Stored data
..........

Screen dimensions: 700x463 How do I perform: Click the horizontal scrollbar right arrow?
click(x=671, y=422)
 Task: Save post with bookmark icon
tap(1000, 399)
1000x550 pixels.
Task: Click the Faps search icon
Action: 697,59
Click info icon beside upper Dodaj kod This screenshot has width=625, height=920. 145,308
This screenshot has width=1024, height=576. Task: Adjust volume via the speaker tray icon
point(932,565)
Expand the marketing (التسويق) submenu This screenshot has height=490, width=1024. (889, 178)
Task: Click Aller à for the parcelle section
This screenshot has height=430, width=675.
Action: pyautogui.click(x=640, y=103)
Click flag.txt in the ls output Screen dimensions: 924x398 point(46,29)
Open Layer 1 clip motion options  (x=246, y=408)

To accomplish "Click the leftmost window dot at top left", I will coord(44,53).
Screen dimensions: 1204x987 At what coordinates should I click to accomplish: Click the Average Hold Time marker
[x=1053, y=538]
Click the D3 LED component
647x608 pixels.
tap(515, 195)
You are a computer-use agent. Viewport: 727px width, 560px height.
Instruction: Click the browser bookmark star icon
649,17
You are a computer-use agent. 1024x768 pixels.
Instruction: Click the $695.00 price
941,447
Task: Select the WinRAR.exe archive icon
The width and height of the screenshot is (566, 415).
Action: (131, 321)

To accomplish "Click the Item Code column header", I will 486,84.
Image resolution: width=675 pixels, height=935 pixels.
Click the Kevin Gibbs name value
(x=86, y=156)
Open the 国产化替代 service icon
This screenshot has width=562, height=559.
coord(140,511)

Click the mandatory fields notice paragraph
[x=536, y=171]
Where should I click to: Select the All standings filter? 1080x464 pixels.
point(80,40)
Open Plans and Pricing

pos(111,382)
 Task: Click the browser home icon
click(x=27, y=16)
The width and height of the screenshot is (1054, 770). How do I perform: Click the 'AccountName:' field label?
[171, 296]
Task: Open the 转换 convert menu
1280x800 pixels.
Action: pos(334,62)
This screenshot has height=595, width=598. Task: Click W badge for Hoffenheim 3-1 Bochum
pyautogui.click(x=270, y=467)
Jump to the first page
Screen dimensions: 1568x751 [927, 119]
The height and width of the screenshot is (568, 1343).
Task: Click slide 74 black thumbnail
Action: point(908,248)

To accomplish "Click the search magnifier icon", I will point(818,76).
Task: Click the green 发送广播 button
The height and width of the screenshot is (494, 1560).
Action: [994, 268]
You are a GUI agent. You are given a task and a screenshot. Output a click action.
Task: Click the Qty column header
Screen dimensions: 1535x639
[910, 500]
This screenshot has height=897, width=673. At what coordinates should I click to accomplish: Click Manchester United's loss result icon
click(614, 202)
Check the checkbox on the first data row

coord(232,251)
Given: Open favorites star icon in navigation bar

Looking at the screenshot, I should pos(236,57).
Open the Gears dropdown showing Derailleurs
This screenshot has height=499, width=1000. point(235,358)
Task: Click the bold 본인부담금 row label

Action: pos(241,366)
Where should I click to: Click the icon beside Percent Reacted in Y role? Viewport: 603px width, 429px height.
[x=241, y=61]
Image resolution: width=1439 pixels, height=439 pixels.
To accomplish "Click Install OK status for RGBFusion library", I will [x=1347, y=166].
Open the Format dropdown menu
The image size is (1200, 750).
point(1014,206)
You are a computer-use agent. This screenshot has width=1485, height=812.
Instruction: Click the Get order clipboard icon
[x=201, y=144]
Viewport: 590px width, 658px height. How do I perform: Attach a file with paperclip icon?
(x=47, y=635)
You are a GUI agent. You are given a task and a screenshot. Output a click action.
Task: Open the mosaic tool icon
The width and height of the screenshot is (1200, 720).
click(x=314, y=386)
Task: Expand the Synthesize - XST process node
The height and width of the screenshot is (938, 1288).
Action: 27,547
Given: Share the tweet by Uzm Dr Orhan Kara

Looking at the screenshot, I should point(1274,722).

..........

TASK OBJECTIVE
Look through the data and gather every line with the string "computer" in it.

WRITTEN ANSWER
You are a computer-use agent. Viewport: 727px width, 560px height.
You are a computer-use agent. 1024x768 pixels.
You are a computer-use agent. This screenshot has width=1485, height=812.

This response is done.